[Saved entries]
--------------------------------------------------

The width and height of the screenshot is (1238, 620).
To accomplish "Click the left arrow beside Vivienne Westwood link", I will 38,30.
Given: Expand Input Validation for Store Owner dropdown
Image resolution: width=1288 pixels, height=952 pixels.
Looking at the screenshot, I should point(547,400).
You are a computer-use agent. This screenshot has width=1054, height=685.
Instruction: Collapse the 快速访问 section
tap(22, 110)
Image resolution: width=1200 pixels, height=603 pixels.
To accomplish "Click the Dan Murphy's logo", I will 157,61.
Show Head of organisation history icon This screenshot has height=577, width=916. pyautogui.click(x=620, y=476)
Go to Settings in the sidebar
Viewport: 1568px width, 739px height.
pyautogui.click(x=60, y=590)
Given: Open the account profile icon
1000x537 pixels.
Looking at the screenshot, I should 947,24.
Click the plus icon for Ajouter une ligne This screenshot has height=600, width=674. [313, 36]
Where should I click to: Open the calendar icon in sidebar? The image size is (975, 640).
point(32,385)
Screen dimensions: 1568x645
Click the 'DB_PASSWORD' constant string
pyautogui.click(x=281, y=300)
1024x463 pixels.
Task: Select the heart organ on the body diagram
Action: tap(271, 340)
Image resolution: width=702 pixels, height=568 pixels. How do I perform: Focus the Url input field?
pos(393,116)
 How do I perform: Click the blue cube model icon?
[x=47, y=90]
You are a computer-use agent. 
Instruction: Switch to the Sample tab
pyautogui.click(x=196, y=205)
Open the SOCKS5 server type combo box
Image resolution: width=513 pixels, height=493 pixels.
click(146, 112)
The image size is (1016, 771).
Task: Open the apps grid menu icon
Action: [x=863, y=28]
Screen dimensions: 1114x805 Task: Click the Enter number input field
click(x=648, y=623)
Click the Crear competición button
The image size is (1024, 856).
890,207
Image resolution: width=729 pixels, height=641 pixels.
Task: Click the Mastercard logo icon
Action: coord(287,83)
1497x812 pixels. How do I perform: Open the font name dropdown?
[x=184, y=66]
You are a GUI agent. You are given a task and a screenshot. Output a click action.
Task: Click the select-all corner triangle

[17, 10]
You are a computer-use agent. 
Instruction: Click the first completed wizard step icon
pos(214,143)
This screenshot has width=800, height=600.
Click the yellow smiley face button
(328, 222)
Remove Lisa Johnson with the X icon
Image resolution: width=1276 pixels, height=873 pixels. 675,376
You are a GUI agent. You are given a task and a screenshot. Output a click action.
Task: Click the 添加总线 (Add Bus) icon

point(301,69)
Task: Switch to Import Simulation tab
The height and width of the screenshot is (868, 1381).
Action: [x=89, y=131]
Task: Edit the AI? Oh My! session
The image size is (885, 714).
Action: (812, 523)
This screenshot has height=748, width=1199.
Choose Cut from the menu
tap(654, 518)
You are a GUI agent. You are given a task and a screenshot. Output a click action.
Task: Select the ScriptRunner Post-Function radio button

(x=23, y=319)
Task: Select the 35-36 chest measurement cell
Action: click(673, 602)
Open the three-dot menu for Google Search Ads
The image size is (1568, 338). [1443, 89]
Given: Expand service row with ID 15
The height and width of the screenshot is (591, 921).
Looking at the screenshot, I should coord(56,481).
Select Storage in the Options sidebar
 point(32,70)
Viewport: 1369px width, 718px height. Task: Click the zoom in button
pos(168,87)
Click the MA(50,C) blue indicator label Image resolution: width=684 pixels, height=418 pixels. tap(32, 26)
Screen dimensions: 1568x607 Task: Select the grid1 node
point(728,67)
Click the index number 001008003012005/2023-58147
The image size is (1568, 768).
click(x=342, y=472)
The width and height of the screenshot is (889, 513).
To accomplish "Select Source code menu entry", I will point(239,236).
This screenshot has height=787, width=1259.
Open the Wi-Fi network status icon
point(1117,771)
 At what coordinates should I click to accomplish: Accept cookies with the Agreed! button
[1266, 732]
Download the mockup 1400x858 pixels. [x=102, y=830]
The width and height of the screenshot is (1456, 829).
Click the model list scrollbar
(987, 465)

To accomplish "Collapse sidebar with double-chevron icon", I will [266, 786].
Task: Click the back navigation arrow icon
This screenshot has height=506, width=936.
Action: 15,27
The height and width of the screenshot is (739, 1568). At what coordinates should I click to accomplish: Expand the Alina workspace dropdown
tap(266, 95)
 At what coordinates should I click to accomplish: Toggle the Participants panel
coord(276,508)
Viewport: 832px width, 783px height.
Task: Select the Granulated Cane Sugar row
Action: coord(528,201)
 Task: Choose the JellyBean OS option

--------------------------------------------------

• _Task prompt_
Produce a word-for-word restatement of all the records.

• _Exercise response_
The width and height of the screenshot is (1238, 620).
To accomplish "Click the left arrow beside Vivienne Westwood link", I will 38,30.
Given: Expand Input Validation for Store Owner dropdown
Image resolution: width=1288 pixels, height=952 pixels.
Looking at the screenshot, I should point(547,400).
You are a computer-use agent. This screenshot has width=1054, height=685.
Instruction: Collapse the 快速访问 section
tap(22, 110)
Image resolution: width=1200 pixels, height=603 pixels.
To accomplish "Click the Dan Murphy's logo", I will 157,61.
Show Head of organisation history icon This screenshot has height=577, width=916. pyautogui.click(x=620, y=476)
Go to Settings in the sidebar
Viewport: 1568px width, 739px height.
pyautogui.click(x=60, y=590)
Given: Open the account profile icon
1000x537 pixels.
Looking at the screenshot, I should 947,24.
Click the plus icon for Ajouter une ligne This screenshot has height=600, width=674. [313, 36]
Where should I click to: Open the calendar icon in sidebar? The image size is (975, 640).
point(32,385)
Screen dimensions: 1568x645
Click the 'DB_PASSWORD' constant string
pyautogui.click(x=281, y=300)
1024x463 pixels.
Task: Select the heart organ on the body diagram
Action: tap(271, 340)
Image resolution: width=702 pixels, height=568 pixels. How do I perform: Focus the Url input field?
pos(393,116)
 How do I perform: Click the blue cube model icon?
[x=47, y=90]
You are a computer-use agent. 
Instruction: Switch to the Sample tab
pyautogui.click(x=196, y=205)
Open the SOCKS5 server type combo box
Image resolution: width=513 pixels, height=493 pixels.
click(146, 112)
The image size is (1016, 771).
Task: Open the apps grid menu icon
Action: [x=863, y=28]
Screen dimensions: 1114x805 Task: Click the Enter number input field
click(x=648, y=623)
Click the Crear competición button
The image size is (1024, 856).
890,207
Image resolution: width=729 pixels, height=641 pixels.
Task: Click the Mastercard logo icon
Action: coord(287,83)
1497x812 pixels. How do I perform: Open the font name dropdown?
[x=184, y=66]
You are a GUI agent. You are given a task and a screenshot. Output a click action.
Task: Click the select-all corner triangle

[17, 10]
You are a computer-use agent. 
Instruction: Click the first completed wizard step icon
pos(214,143)
This screenshot has width=800, height=600.
Click the yellow smiley face button
(328, 222)
Remove Lisa Johnson with the X icon
Image resolution: width=1276 pixels, height=873 pixels. 675,376
You are a GUI agent. You are given a task and a screenshot. Output a click action.
Task: Click the 添加总线 (Add Bus) icon

point(301,69)
Task: Switch to Import Simulation tab
The height and width of the screenshot is (868, 1381).
Action: [x=89, y=131]
Task: Edit the AI? Oh My! session
The image size is (885, 714).
Action: (812, 523)
This screenshot has height=748, width=1199.
Choose Cut from the menu
tap(654, 518)
You are a GUI agent. You are given a task and a screenshot. Output a click action.
Task: Select the ScriptRunner Post-Function radio button

(x=23, y=319)
Task: Select the 35-36 chest measurement cell
Action: click(673, 602)
Open the three-dot menu for Google Search Ads
The image size is (1568, 338). [1443, 89]
Given: Expand service row with ID 15
The height and width of the screenshot is (591, 921).
Looking at the screenshot, I should coord(56,481).
Select Storage in the Options sidebar
 point(32,70)
Viewport: 1369px width, 718px height. Task: Click the zoom in button
pos(168,87)
Click the MA(50,C) blue indicator label Image resolution: width=684 pixels, height=418 pixels. tap(32, 26)
Screen dimensions: 1568x607 Task: Select the grid1 node
point(728,67)
Click the index number 001008003012005/2023-58147
The image size is (1568, 768).
click(x=342, y=472)
The width and height of the screenshot is (889, 513).
To accomplish "Select Source code menu entry", I will point(239,236).
This screenshot has height=787, width=1259.
Open the Wi-Fi network status icon
point(1117,771)
 At what coordinates should I click to accomplish: Accept cookies with the Agreed! button
[1266, 732]
Download the mockup 1400x858 pixels. [x=102, y=830]
The width and height of the screenshot is (1456, 829).
Click the model list scrollbar
(987, 465)

To accomplish "Collapse sidebar with double-chevron icon", I will [266, 786].
Task: Click the back navigation arrow icon
This screenshot has height=506, width=936.
Action: 15,27
The height and width of the screenshot is (739, 1568). At what coordinates should I click to accomplish: Expand the Alina workspace dropdown
tap(266, 95)
 At what coordinates should I click to accomplish: Toggle the Participants panel
coord(276,508)
Viewport: 832px width, 783px height.
Task: Select the Granulated Cane Sugar row
Action: coord(528,201)
 Task: Choose the JellyBean OS option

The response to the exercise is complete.